Suncor Energy delivers a strong quarter and rewards shareholders
Canadian energy giant Suncor Energy delivered a solid second quarter today, despite significantly lower oil prices. Net earnings rose to $729 million in the second quarter, a stark contrast to the $341 million loss in Q1 of this year. The company generated $2.16 billion in cash flow from operations, a 10% drop from the same period last year but a 46% increase from Q1. The second quarter improvement was attributed mostly to much higher oil prices and improved margins in its downstream refining business.
The recent 20% increase in Alberta’s corporate tax rate cost the company $423 million in the second quarter.
OIL SANDS OPERATIONS
Excluding Suncor’s share of Syncrude’s production, oil sands production averaged 423,800 barrels per day (bpd), versus 378,800 bpd in the first quarter of this year. Cash operating costs fell to $28.00 from $34.10 for the same period last year. The 18% drop was attributed to higher production rates and lower natural gas prices. Syncrude contributed an additional 24,900 bpd to the company’s upstream production rates.
The average selling price for bitumen and Synthetic Crude Oil produced from its oil sands operations was $60.81 per barrel in the second quarter, down significantly from the $96.40 per barrel realized for the same period last year. However, second quarter prices were 28% higher than the first quarter of 2015.
Suncor’s oil sands mining operations produced an average of 315,000 bpd in the second quarter, compared to 256,100 bpd for the same period last year. A planned maintenance turnaround was completed at Upgrader 1 in the second quarter. Maintenance of a vacuum unit and a coker unit at Upgrader 2 is set to commence at the end of the third quarter.
The company spent $237 million in capital expenditures in the second quarter, dedicated mostly to maintenance and reliability activities at the mining operation.
Firebag & MacKay River
A planned maintenance shutdown at Firebag reduced output to 168,100 bpd in the last quarter, down 2.5% from the same time last year.
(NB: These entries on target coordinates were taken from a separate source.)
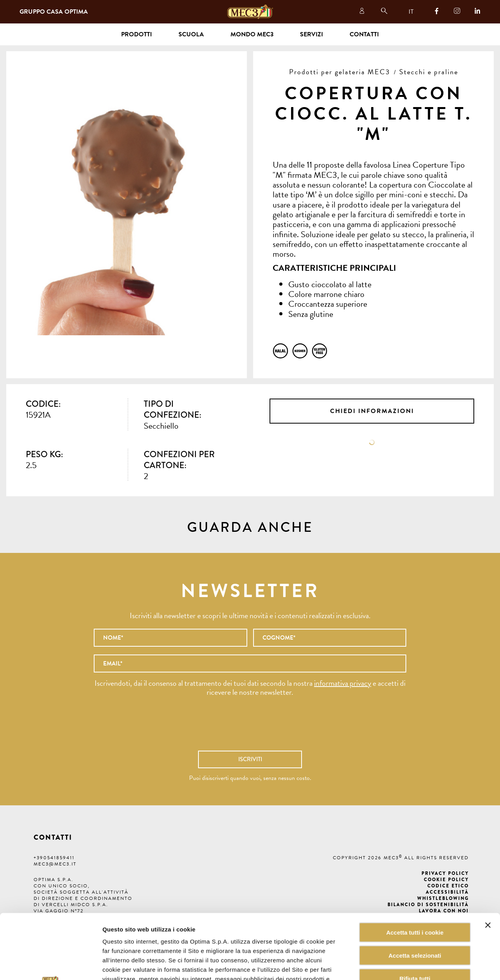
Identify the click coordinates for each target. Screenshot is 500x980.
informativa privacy (343, 683)
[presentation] (250, 728)
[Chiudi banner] (488, 860)
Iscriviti (250, 759)
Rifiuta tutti (414, 914)
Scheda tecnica (372, 442)
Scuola (191, 34)
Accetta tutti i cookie (415, 867)
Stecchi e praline (429, 72)
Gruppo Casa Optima (54, 12)
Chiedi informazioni (372, 411)
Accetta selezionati (414, 891)
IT (411, 12)
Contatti (364, 34)
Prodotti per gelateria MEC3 (339, 72)
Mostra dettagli (396, 964)
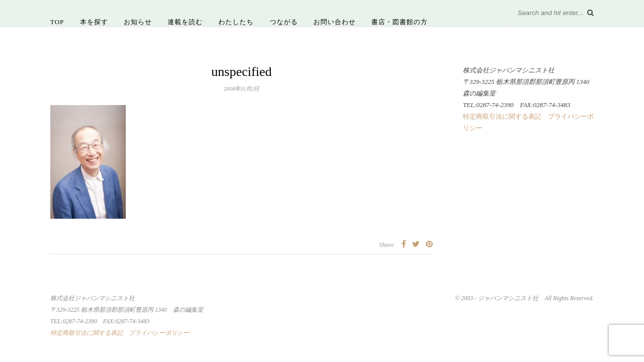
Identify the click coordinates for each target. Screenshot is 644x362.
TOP (57, 22)
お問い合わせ (335, 22)
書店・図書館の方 (399, 22)
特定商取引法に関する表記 (502, 116)
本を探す (94, 22)
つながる (284, 22)
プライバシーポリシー (159, 333)
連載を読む (185, 22)
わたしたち (236, 22)
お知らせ (138, 22)
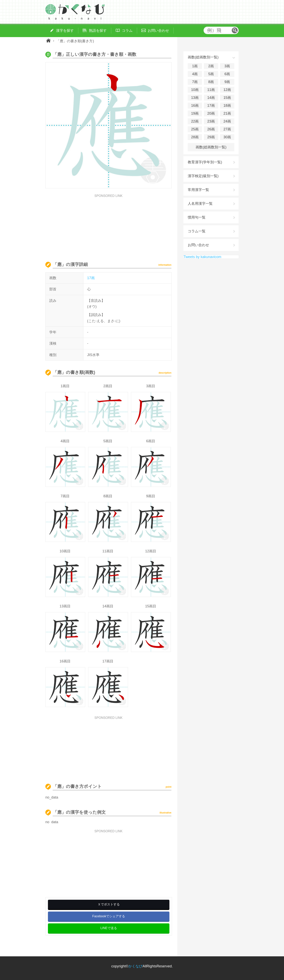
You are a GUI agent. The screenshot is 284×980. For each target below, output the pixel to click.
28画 (195, 137)
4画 (195, 74)
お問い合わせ (198, 245)
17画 (91, 278)
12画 (227, 90)
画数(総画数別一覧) (211, 147)
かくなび (135, 966)
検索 (235, 30)
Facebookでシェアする (109, 916)
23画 (211, 121)
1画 (195, 66)
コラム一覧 (197, 231)
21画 (227, 113)
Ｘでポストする (109, 904)
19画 (195, 113)
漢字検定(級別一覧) (203, 176)
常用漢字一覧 (198, 190)
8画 (211, 82)
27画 (227, 129)
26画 (211, 129)
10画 (195, 90)
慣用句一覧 (197, 217)
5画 (211, 74)
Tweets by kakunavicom (202, 257)
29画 (211, 137)
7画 (195, 82)
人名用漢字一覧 (200, 204)
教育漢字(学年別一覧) (205, 162)
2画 (211, 66)
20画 (211, 113)
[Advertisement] (108, 225)
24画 (227, 121)
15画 (227, 97)
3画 (227, 66)
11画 (211, 90)
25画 (195, 129)
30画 (227, 137)
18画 (227, 105)
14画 (211, 97)
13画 (195, 97)
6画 (227, 74)
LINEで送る (109, 928)
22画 (195, 121)
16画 (195, 105)
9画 (227, 82)
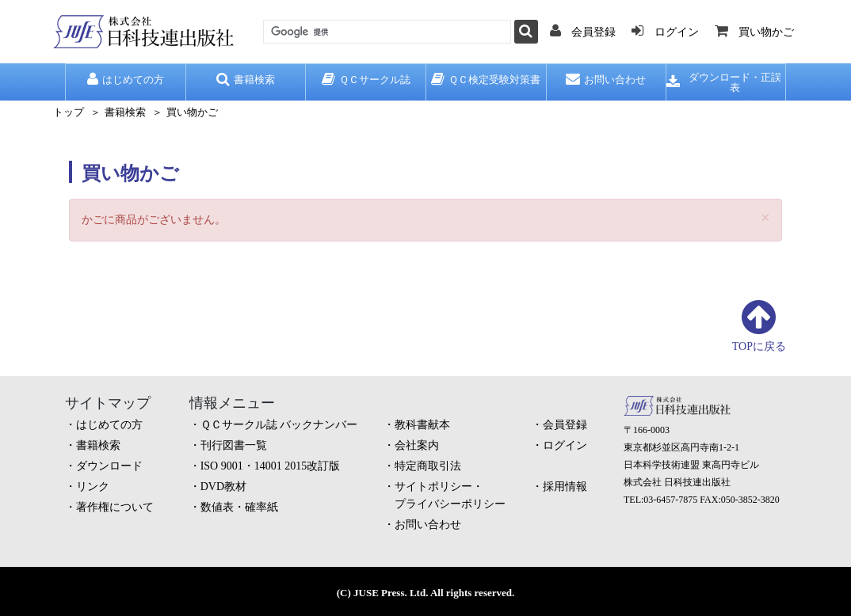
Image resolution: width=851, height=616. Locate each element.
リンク (93, 486)
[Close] (765, 218)
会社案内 (417, 445)
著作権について (115, 507)
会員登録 (565, 424)
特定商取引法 (428, 466)
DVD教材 (223, 486)
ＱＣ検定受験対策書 (486, 79)
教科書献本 (422, 424)
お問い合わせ (605, 79)
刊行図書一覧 (234, 445)
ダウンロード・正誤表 (723, 82)
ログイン (565, 445)
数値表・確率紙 (239, 507)
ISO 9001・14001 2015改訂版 (270, 466)
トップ (68, 112)
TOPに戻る (759, 346)
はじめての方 (125, 79)
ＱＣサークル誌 (366, 79)
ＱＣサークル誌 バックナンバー (279, 424)
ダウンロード (109, 466)
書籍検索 (246, 79)
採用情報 (565, 486)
The steam-to-oil ratio at Firebag was reduced from 2.9 in 2014 to an average of 2.6 in 2015. The improvement was attributed to improved reservoir performance at the SAGD facility.
Operational improvements at MacKay River boosted production 15% to 31,500 bpd, as compared to the same time last year. Steam-to-oil ratio rose slightly to 3.0 in the second quarter.
All capital expenditures for Suncor's SAGD operations at both Firebag and MacKay River are dedicated to maintaining production. The company did not comment on future expansion plans for either in-situ facility.
Fort Hills Oil Sands Mine
The company reported that the Fort Hills Oil Sands Project remains on schedule with detailed engineering 89% complete and construction 35% progressed by the end of the second quarter. The project schedule remains unchanged with start-up still planned for the end of 2017. Fort Hills will add 73,000 bpd to Suncor’s upstream production with full production expected one year after start-up.
Almost $500 million in capital expenditures was spent on Fort Hills in the last quarter. Fort Hills accounts for almost one-third of Suncor’s total capital expenditures, which is projected to be between $5.8 to $6.4 billion for the full year.
2015 FULL YEAR OUTLOOK
The company revised its 2015 outlook and boosted average production rates to between 550,000 to 595,000 boe/d for the full year. Production from its oil sands operation is expected to be between 410,000 to 440,000 bpd. Operating costs for all of its oil sands operations is expected to average between $28 to $31 per barrel in 2015.
POPLAR CREEK COGENERATION FACILITY
The company recently swapped its Kent Breeze and Wintering Hills wind power facilities for TransAlta’s Poplar Creek Cogeneration Facility which will provide steam and power to Suncor’s operation in Fort McMurray.
The company raised its quarterly dividend by $0.01 (or 4%) to $0.29 per share. Suncor stock (TSX:SU) currently yields about 3.3%.